Ну, буду ждать в ответ на мое бестолковое письмо обстоятельно-блистательного ответа. Целую ручки Ольги Андреевны. П<олитический> автор просто ее целует. Ваша Присманова par Гингер правильно оценил перенос моего «русского человека» на 1 место. Получилось вроде как все посвящено другу Вагнеру[789]. И очень хорошо, что так вышло. Обиду с «кенгуру» теперь забудем.
Очень Вас прошу — напишите как можно лестней политическому автору. Очень прошу — есть на это разные психологические причины: не так-то легко в общем жить в здешнем раю — где возят частенько хоронить соседей в братскую могилу. И вообще. Поддержите ее «мораль<но>»!
* деловые бумаги (фр.).
107. Роман Гуль — Георгию Иванову. 8 апреля 1956. Нью-Йорк.
8 апреля 1956 года
Дорогой Георгий Владимирович, ждал Вашего письма как всегда с некоторым нетерпением (хочется же почитать классическую литературу!). Наконец она — классическая литература — пришла. Прочел с большим интересом все, — замечательно пишете и напрасно оговариваете, что то да се. Первый класс, многоуважаемый коллега! И — «что» и — «как».
Итак. К делу. С политическим автором надо найти компромайз.* И вот какой. Послать набор уже для правки — это, граждане, — невозможное дело. Типография на такую правку не согласится никак — за это же надо платить живые доллары, а где их взять? Так вот «компромайз» будет такой: сейчас рукопись Ир. Вл. как раз у нас в переписке. Как только перепишется — буду с наслаждением читать (помня «Оставь»![790] м<ежду> п<рочим> — как грущу, что «Оставь» — не прошла целиком в НЖ, ведь М. М. как-то говорил, что Вы присылали рукопись? Оч<ень> жаль. Это было в стародавние времена, кажется?). И пошлю Вам один экземпляр чисто переписанной рукописи — Вы ее почитаете, Ир. Вл., сделаете все несессерное [791] — и вернете — приложу купонов кучу к<акую>-н<ибудь>, сверхъестественную, дабы Вам было бы ненакладно. Вот — компромайз.
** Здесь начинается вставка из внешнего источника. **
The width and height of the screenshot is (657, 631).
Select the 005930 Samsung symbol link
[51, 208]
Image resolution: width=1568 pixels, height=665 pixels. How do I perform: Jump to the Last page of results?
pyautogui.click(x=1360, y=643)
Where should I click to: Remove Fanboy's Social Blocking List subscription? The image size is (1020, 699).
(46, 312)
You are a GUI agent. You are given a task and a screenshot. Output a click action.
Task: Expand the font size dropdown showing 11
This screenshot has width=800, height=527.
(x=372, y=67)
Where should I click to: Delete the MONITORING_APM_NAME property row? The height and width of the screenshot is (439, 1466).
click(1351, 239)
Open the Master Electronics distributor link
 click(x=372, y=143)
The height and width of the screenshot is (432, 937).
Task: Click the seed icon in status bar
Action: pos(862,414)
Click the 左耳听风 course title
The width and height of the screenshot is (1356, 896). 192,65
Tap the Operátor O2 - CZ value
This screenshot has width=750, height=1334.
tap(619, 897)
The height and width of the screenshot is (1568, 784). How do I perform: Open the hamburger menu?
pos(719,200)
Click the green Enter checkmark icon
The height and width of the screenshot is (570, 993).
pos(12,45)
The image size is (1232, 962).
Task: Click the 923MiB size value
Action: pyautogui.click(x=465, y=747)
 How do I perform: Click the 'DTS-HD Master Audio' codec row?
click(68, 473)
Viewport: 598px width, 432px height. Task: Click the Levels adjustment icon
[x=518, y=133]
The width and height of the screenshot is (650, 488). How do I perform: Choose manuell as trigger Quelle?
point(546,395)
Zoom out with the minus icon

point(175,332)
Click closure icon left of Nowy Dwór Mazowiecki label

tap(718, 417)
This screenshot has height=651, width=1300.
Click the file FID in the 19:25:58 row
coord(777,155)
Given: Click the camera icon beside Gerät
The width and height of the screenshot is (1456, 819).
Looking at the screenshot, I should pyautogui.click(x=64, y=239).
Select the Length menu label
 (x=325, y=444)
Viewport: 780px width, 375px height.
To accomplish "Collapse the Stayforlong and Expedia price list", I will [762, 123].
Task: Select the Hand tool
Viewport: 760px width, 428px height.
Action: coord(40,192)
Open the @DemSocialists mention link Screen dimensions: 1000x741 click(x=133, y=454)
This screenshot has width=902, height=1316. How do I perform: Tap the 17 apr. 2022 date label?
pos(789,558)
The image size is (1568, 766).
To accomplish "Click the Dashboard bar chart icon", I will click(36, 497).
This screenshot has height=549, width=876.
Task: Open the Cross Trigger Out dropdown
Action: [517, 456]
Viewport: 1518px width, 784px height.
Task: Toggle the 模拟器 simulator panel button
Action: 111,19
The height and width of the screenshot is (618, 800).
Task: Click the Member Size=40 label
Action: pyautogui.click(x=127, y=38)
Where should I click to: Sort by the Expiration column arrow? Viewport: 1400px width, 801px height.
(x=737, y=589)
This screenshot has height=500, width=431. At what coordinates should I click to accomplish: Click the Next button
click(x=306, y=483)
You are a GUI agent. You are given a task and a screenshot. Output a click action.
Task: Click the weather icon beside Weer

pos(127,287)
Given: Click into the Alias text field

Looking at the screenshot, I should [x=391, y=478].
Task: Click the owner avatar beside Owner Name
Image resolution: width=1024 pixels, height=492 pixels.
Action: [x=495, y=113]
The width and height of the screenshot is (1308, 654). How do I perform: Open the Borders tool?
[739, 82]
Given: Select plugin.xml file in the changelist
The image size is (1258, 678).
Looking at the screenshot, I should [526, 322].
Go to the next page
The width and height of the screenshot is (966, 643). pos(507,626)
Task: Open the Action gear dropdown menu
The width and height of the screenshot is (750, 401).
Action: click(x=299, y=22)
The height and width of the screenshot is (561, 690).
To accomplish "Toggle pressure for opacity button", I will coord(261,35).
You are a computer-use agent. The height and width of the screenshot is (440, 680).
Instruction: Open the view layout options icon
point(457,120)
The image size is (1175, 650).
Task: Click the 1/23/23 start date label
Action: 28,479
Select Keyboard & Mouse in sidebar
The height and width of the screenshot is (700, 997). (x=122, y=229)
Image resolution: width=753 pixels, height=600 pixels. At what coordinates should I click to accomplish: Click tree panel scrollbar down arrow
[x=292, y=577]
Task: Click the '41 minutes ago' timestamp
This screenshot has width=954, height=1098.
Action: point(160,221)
Далее. Ледерплексы вышлю воздухом на этих днях. Вашу работу, облеченную тайной — жду с нетерпеливым любопытством. Что это такое? Книги, Вам нужные, — вышлю. Вот даже сейчас записал на бумажке: «высл<ать> Ив<анову> необх<одимое> барахло». Не забуду. Насчет моей темы — темна вода во облацех. Не знаю, во первых, дойдут ли руки, а во-вторых, на днях видел М. М. и спросил его, что бы он больше от меня хотел (или не хотел) — статью о русск<ой> эмигр<антской> лит<ературе> (с постановкой всего на свое место и с подведением «наших итогов») или статью о прозе Набокова? М. М. — говорит, что все равно — и то и другое не без интереса. Так вот буду думать и за что будет легче хвататься — за то и схвачусь. О Варшавском >. Послушайте, граф, — Ваше перо и Ваш язык — остры, как сталь Роджерса (кажется, были такие знаменитые бритвы, а м. б., и не было). Но характеристики в строчку (в одну), будь то Варш<авского>, будь то молодого философа Рейзини, кот<орый> кроме Куполя и Санте ничего не кончил, — это вещь шедевристая! Убиваете на смерть. Бедный Рейзини! Ах, как жаль про эту «безделку». В частности, сего мужа никогда в жизни своей не видал. Слышу только, что он страшно богатый какой-то человек и что его не впускают в Америку из Мексики, потому что молодой философ что-то будто бы напорол в своих основных бумагах. Полагаю, что это именно он и есть?